MapReduce offers an effective, faster, and cost-effective way of creating applications.
This model utilizes advanced concepts such as parallel processing, data locality, etc., to provide lots of benefits to programmers and organizations.
But there are so many programming models and frameworks in the market available that it becomes difficult to choose.
And when it comes to Big Data, you can’t just choose anything. You must choose such technologies that can handle large chunks of data.
MapReduce is a great solution to that.
In this article, I’ll discuss what MapReduce really is and how it can be beneficial.
What Is MapReduce?
MapReduce is a programming model or software framework within the Apache Hadoop framework. It is used for creating applications capable of processing massive data in parallel on thousands of nodes (called clusters or grids) with fault tolerance and reliability.
This data processing happens on a database or filesystem where the data is stored. MapReduce can work with a Hadoop File System (HDFS) to access and manage large data volumes.

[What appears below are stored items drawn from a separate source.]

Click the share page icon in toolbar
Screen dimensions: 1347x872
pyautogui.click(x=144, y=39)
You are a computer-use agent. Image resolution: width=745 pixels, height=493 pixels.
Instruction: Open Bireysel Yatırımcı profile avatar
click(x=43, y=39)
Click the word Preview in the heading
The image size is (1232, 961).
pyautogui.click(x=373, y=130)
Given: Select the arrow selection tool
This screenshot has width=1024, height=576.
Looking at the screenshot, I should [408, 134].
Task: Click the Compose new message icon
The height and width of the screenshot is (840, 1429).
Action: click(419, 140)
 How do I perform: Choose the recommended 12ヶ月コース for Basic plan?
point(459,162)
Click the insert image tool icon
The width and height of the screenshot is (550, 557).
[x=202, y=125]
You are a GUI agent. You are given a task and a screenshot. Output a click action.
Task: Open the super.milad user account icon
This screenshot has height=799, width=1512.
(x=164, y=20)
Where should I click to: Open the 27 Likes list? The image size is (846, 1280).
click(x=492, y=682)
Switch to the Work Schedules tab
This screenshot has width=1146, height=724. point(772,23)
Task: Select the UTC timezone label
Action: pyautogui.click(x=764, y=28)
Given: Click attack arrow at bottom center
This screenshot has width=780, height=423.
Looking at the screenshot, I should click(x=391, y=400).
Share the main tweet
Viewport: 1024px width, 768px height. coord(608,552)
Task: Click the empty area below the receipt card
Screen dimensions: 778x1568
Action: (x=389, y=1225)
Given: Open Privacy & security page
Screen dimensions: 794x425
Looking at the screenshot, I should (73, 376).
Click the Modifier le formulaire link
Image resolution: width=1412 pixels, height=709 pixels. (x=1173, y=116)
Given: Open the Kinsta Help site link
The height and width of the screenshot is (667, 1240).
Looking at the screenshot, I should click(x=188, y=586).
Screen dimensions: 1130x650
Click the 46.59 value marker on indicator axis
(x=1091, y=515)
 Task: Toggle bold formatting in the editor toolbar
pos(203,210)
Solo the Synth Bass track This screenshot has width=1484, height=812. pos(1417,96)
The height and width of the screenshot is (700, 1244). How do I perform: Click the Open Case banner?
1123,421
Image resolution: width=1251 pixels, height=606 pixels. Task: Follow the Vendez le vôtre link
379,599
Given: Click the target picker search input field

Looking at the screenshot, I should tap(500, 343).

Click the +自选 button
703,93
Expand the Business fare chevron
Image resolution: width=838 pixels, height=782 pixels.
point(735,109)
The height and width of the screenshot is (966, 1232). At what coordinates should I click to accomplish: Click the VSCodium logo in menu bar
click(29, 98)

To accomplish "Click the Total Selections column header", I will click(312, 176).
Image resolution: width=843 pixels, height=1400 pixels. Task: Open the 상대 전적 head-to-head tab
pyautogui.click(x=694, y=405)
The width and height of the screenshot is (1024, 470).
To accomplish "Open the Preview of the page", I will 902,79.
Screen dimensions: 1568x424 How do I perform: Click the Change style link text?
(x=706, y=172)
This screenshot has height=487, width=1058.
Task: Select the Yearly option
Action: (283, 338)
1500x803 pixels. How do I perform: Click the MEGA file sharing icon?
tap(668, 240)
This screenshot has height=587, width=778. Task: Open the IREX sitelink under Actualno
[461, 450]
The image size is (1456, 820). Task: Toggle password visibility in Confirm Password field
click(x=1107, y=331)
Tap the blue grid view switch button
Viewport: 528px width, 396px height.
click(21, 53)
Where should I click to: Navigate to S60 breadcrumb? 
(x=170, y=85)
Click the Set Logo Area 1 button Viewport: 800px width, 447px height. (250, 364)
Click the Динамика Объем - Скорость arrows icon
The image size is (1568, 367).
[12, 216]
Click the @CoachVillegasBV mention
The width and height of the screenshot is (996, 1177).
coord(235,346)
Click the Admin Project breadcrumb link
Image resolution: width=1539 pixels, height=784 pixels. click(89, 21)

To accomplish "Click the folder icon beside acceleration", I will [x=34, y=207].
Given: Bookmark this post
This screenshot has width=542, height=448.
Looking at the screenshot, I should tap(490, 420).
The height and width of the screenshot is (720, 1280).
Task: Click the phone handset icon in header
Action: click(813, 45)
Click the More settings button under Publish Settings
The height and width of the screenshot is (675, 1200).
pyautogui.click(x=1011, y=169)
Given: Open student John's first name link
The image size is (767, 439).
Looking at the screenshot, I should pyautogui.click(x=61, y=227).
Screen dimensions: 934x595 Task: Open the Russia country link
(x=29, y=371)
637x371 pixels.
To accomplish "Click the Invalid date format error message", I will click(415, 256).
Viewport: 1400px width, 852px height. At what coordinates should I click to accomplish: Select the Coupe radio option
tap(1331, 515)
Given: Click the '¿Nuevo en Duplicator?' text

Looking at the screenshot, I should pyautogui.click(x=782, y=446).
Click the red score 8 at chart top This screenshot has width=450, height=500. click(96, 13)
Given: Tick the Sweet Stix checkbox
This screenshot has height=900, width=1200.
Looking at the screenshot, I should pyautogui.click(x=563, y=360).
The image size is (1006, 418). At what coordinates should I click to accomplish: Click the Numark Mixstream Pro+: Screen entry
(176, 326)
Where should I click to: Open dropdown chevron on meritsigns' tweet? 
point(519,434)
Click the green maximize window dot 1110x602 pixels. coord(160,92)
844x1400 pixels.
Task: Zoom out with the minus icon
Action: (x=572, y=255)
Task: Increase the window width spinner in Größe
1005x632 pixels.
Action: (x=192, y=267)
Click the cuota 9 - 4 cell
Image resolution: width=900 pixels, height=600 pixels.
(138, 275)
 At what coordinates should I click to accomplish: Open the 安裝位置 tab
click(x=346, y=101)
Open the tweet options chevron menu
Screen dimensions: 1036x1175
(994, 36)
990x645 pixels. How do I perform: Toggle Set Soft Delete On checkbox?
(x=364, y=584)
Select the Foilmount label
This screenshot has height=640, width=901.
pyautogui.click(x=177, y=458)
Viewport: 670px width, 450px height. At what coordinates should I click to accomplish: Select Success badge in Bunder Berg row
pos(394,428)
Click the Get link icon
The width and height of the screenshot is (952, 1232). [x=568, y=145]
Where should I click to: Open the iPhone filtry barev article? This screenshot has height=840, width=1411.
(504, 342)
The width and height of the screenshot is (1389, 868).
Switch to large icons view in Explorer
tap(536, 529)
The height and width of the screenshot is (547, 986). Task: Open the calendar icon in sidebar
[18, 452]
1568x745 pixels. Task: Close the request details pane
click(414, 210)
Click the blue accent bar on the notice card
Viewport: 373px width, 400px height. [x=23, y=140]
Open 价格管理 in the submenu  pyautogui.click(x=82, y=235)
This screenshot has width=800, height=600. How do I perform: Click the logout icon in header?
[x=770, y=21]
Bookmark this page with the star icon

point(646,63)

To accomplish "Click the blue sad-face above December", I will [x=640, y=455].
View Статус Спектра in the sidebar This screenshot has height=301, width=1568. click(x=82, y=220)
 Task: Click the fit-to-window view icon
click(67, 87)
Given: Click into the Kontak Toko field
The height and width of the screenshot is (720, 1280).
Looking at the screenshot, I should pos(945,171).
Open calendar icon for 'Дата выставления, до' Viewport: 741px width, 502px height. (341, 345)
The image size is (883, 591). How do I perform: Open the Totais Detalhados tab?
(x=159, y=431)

This framework was introduced in 2004 by Google and is popularized by Apache Hadoop. It’s a processing layer or engine in Hadoop running MapReduce programs developed in different languages, including Java, C++, Python, and Ruby.
The MapReduce programs in cloud computing run in parallel, thus, suitable for performing data analysis on large scales.
MapReduce aims at splitting a task into smaller, multiple tasks using the “map” and “reduce” functions. It will map each task and then reduce it to several equivalent tasks, which results in lesser processing power and overhead on the cluster network.
Example: Suppose you are preparing a meal for a house full of guests. So, if you try to prepare all the dishes and do all the processes yourself, it will become hectic and time-consuming.
But suppose you involve some of your friends or colleagues (not guests) to help you prepare the meal by distributing different processes to another person who can perform the tasks simultaneously. In that case, you will prepare the meal way faster and easier while your guests are still in the house.
MapReduce works in a similar fashion with distributed tasks and parallel processing to enable a faster and easier way to complete a given task.
Apache Hadoop allows programmers to utilize MapReduce to execute models on large distributed data sets and use advanced machine learning and statistical techniques to find patterns, make predictions, spot correlations, and more.
Features of MapReduce
Some of the main features of MapReduce are:
- User interface: You will get an intuitive user interface that provides reasonable details on each framework aspect. It will help you configure, apply, and tune your tasks seamlessly.
- Payload: Applications utilize Mapper and Reducer interfaces to enable the map and reduce functions. The Mapper maps input key-value pairs to intermediate key-value pairs. Reducer is used to reduce intermediate key-value pairs sharing a key to other smaller values. It performs three functions – sort, shuffle, and reduce.
- Partitioner: It controls the division of the intermediate map-output keys.
- Reporter: It’s a function to report progress, update Counters, and set status messages.
- Counters: It represents global counters that a MapReduce application defines.
- OutputCollector: This function collects output data from Mapper or Reducer instead of intermediate outputs.
- RecordWriter: It writes the data output or key-value pairs to the output file.
- DistributedCache: It efficiently distributes larger, read-only files that are application-specific.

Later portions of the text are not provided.